INSIGNIFICANT EVENTS IN THE LIFE OF A CACTUS finds 13-year-old Aven Green transplanted to Arizona, thanks to her dad's new job at a Western theme park. She's missing her friends, her home, and her old life—and really dreading having to start middle school on a huge campus full of strangers. All of which would be plenty to deal with, but Aven, born without arms, has been on the receiving end of a lot of bad manners and had to deal with a lot of unusual difficulties over the years, and she's not looking forward to another round of it.
"From the time I was little, my parents had trained me to be an extreme problem-solver—like a problem-solving ninja. Even when it took me an hour to get a bathing suit on once when I was eight, they still hadn't done it for me. And I never had trouble getting my bathing suit on again. They were determined I would grow up to be a totally self-sufficient, problem-solving expert. I only wished I could solve the problem of how to make friends in a sea of kids who thought I was a freak."
There's lots to like about Dusti Bowling's resourceful redheaded narrator, born with no arms, adopted by parents who refused to let disability define her, and coping with middle school in a new town. Insignificant Events in the Life of a Cactus offers a lot of relatable emotion—and also a lot of insight into the practical details of living with disabilities, like using your feet to eat, knit, and play guitar, or trying not to make socially inappropriate outbursts in public when you have Tourette syndrome. The balance between storytelling (a mystery at a dusty theme park, and the friends trying to solve it) and disability issues (about which the narrator has a breezy blog) is a little uneasy sometimes, but a lot of kids dealing with disabilities, and the people who care about them, will feel seen and appreciated here.

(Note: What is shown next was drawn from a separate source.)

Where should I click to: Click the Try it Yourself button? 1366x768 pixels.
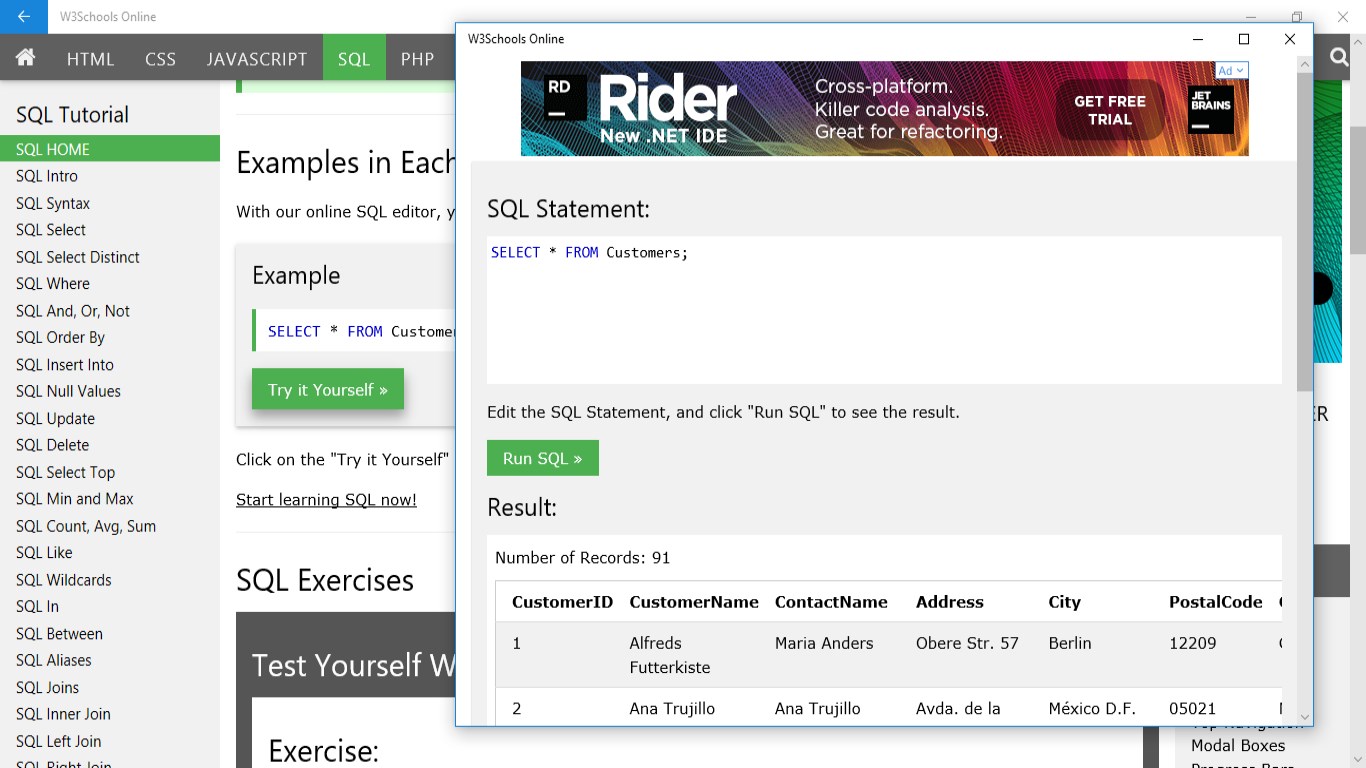327,390
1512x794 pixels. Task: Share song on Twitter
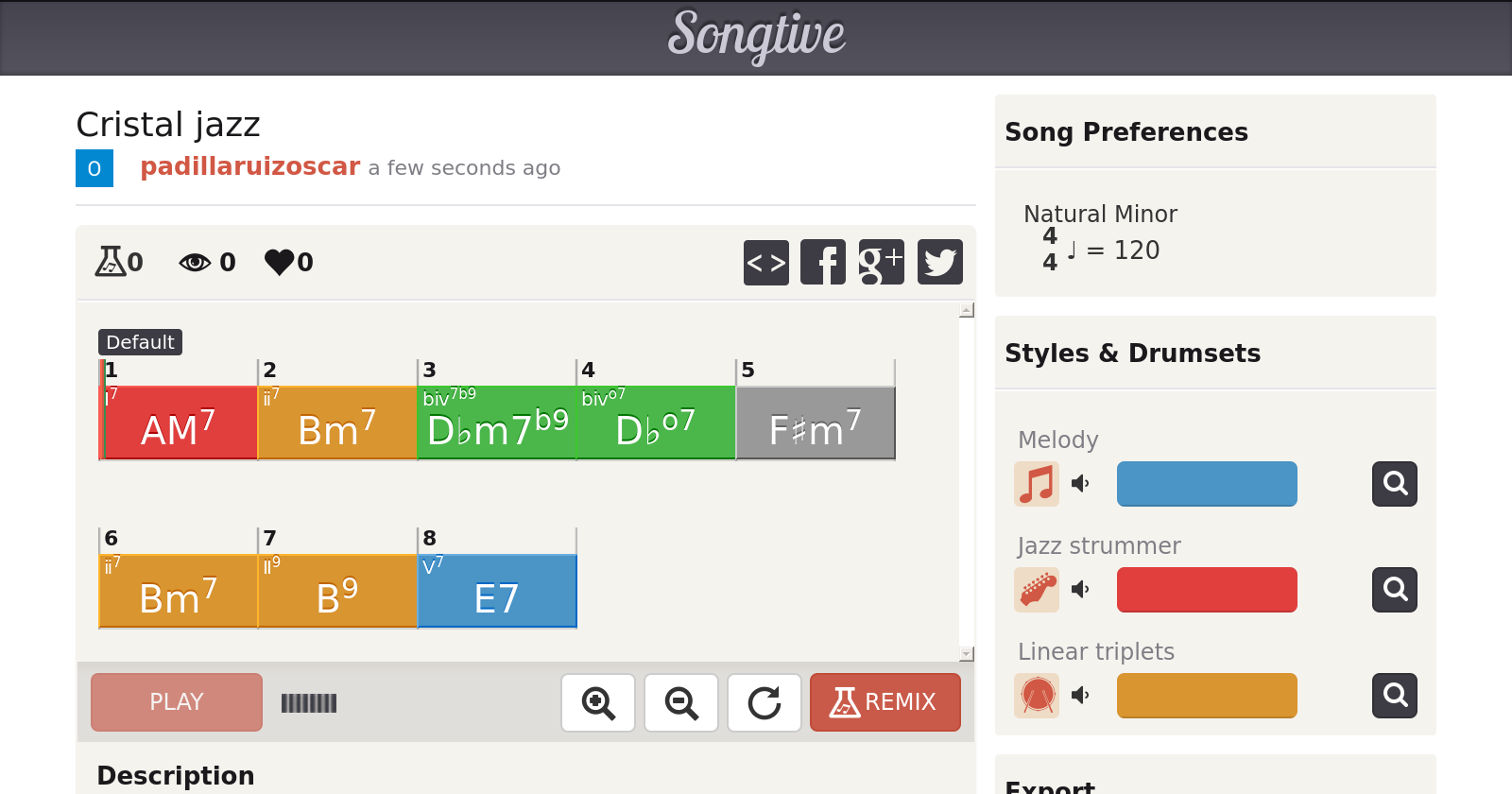[x=939, y=262]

Talk to Your Kids About ...
Families can talk about stories like InsignificantEvents in the Life of a Cactus, with central characters dealing with a disability and going about their lives. Are there any stories like this where the character is doing a really impressive job of coping with the challenges—and maybe even taking advantage of them?
Are you or a friend or family member dealing with a condition that just makes something extra difficult in ways that people don't often recognize? What's going on, and how might you get support if you need it?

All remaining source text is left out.